◆ **Problem description**
Use the entries below and reproduce exactly the lines from the one containing "The image size is (270, 131)." down to the one containing "You are a computer-use agent. Screen", both of them included.

◆ **Given entries**
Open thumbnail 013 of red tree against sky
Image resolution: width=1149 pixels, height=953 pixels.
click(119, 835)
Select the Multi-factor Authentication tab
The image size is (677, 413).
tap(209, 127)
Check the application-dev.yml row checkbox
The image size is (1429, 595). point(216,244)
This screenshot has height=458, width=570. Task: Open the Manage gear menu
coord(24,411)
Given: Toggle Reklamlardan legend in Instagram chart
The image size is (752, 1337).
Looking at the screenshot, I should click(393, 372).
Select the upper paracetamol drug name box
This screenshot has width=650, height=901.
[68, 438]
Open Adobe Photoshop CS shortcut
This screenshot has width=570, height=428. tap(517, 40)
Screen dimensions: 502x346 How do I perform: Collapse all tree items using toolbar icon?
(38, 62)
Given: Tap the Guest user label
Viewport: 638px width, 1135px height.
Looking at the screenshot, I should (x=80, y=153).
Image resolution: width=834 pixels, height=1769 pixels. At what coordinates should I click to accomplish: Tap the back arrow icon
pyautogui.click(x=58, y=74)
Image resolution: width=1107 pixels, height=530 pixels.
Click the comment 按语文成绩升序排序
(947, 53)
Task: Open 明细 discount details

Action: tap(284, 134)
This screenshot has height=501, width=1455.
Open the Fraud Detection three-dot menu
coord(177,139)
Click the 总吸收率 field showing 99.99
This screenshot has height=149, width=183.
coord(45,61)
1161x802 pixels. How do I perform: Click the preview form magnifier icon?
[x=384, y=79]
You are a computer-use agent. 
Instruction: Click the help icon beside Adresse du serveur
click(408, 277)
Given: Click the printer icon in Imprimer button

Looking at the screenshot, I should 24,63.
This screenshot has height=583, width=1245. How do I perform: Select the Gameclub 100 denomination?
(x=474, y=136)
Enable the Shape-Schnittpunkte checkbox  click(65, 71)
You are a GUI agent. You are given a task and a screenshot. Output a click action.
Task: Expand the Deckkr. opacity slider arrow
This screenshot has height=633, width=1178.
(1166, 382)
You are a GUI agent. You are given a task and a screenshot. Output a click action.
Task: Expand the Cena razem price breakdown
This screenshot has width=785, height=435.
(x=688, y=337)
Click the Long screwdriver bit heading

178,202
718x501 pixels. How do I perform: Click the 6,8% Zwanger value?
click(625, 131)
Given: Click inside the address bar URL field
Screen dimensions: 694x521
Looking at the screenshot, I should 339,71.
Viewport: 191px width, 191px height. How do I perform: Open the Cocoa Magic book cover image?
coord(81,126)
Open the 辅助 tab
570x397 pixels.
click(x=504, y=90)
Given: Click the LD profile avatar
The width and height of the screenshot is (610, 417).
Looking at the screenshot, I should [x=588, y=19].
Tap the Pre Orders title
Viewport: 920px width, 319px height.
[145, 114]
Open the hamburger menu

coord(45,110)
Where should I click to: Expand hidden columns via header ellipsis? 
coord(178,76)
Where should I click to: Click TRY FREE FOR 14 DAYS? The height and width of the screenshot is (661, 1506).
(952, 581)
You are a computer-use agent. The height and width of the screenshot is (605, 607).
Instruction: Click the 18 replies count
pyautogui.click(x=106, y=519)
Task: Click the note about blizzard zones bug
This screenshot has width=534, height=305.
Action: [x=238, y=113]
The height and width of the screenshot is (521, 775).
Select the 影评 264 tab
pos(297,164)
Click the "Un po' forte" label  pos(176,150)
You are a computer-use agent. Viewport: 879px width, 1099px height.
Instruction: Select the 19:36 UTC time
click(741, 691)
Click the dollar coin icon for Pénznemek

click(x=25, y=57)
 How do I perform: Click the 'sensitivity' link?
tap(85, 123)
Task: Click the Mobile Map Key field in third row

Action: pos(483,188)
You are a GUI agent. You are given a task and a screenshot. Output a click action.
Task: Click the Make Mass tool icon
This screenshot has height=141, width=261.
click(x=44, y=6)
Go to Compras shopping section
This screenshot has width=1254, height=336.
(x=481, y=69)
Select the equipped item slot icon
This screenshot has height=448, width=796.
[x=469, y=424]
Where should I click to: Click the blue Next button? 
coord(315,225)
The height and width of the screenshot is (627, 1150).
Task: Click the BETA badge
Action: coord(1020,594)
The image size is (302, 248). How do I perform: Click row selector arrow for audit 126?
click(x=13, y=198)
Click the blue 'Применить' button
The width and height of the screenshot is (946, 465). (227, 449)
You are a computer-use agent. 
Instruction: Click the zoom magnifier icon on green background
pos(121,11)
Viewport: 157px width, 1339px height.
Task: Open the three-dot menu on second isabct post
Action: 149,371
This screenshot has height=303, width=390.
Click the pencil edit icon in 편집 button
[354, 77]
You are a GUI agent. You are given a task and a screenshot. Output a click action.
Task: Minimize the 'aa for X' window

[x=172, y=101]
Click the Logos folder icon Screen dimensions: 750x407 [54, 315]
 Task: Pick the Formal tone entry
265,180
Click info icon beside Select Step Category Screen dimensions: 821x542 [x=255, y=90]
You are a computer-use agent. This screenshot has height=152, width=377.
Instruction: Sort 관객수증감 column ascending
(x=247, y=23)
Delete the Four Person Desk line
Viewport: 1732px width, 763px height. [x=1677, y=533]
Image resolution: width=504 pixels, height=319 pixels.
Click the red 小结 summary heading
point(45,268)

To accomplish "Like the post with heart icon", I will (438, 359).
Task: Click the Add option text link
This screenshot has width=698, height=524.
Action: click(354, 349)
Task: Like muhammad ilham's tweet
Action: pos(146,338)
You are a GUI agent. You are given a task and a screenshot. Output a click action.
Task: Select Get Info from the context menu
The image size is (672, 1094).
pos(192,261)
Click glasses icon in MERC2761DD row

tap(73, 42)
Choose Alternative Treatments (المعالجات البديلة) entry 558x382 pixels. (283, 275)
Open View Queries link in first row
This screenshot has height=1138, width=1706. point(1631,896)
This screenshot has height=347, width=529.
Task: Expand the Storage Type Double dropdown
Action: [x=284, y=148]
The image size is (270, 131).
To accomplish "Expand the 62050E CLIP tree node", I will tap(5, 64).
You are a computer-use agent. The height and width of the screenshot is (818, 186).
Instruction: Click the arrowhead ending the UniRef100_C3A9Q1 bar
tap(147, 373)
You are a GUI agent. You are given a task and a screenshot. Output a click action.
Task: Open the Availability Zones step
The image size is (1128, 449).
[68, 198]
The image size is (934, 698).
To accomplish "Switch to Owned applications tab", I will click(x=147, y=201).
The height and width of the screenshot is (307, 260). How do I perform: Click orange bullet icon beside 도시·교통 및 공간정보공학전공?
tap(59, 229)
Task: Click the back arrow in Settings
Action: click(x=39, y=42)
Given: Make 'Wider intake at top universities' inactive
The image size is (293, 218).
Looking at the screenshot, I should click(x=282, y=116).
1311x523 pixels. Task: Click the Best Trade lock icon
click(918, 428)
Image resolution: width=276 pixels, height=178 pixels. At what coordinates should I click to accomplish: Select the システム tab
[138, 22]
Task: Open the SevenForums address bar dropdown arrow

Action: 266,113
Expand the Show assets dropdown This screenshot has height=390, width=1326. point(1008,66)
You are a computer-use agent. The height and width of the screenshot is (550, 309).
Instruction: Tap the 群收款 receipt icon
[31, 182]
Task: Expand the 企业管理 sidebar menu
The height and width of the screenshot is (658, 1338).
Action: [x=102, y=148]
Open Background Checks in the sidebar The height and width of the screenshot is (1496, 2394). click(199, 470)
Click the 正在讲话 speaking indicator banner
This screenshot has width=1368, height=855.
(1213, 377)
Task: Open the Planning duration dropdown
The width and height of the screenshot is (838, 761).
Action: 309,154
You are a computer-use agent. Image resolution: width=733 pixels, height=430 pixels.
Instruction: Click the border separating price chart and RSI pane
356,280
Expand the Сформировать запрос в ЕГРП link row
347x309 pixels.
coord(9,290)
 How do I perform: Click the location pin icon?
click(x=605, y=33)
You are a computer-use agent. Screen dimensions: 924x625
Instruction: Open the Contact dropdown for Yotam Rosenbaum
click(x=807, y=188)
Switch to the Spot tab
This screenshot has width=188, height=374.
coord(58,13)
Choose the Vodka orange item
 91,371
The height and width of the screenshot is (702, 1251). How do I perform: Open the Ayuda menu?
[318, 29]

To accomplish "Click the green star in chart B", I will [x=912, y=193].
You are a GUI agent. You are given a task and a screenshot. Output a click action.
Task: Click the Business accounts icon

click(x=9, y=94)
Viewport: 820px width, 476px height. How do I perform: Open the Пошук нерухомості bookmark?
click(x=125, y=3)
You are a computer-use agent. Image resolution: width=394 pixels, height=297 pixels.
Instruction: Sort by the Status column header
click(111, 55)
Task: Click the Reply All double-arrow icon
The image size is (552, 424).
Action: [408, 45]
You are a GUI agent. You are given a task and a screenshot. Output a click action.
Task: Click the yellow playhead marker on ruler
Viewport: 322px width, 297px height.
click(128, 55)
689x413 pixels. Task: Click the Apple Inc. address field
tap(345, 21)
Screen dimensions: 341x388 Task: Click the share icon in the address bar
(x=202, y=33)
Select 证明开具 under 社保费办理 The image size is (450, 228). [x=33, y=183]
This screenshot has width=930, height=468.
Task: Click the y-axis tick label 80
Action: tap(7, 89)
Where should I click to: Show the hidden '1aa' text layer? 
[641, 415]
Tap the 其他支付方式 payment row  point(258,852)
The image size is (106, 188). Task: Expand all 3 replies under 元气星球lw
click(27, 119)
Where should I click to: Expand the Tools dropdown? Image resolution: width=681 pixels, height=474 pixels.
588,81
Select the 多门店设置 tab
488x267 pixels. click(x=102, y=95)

◆ **Finished exercise**
The image size is (270, 131).
To accomplish "Expand the 62050E CLIP tree node", I will tap(5, 64).
You are a computer-use agent. The height and width of the screenshot is (818, 186).
Instruction: Click the arrowhead ending the UniRef100_C3A9Q1 bar
tap(147, 373)
You are a GUI agent. You are given a task and a screenshot. Output a click action.
Task: Open the Availability Zones step
The image size is (1128, 449).
[68, 198]
The image size is (934, 698).
To accomplish "Switch to Owned applications tab", I will click(x=147, y=201).
The height and width of the screenshot is (307, 260). How do I perform: Click orange bullet icon beside 도시·교통 및 공간정보공학전공?
tap(59, 229)
Task: Click the back arrow in Settings
Action: click(x=39, y=42)
Given: Make 'Wider intake at top universities' inactive
The image size is (293, 218).
Looking at the screenshot, I should click(x=282, y=116).
1311x523 pixels. Task: Click the Best Trade lock icon
click(918, 428)
Image resolution: width=276 pixels, height=178 pixels. At what coordinates should I click to accomplish: Select the システム tab
[138, 22]
Task: Open the SevenForums address bar dropdown arrow

Action: 266,113
Expand the Show assets dropdown This screenshot has height=390, width=1326. point(1008,66)
You are a computer-use agent. The height and width of the screenshot is (550, 309).
Instruction: Tap the 群收款 receipt icon
[31, 182]
Task: Expand the 企业管理 sidebar menu
The height and width of the screenshot is (658, 1338).
Action: [x=102, y=148]
Open Background Checks in the sidebar The height and width of the screenshot is (1496, 2394). click(199, 470)
Click the 正在讲话 speaking indicator banner
This screenshot has width=1368, height=855.
(1213, 377)
Task: Open the Planning duration dropdown
The width and height of the screenshot is (838, 761).
Action: 309,154
You are a computer-use agent. Image resolution: width=733 pixels, height=430 pixels.
Instruction: Click the border separating price chart and RSI pane
356,280
Expand the Сформировать запрос в ЕГРП link row
347x309 pixels.
coord(9,290)
 How do I perform: Click the location pin icon?
click(x=605, y=33)
You are a computer-use agent. Screen dimensions: 924x625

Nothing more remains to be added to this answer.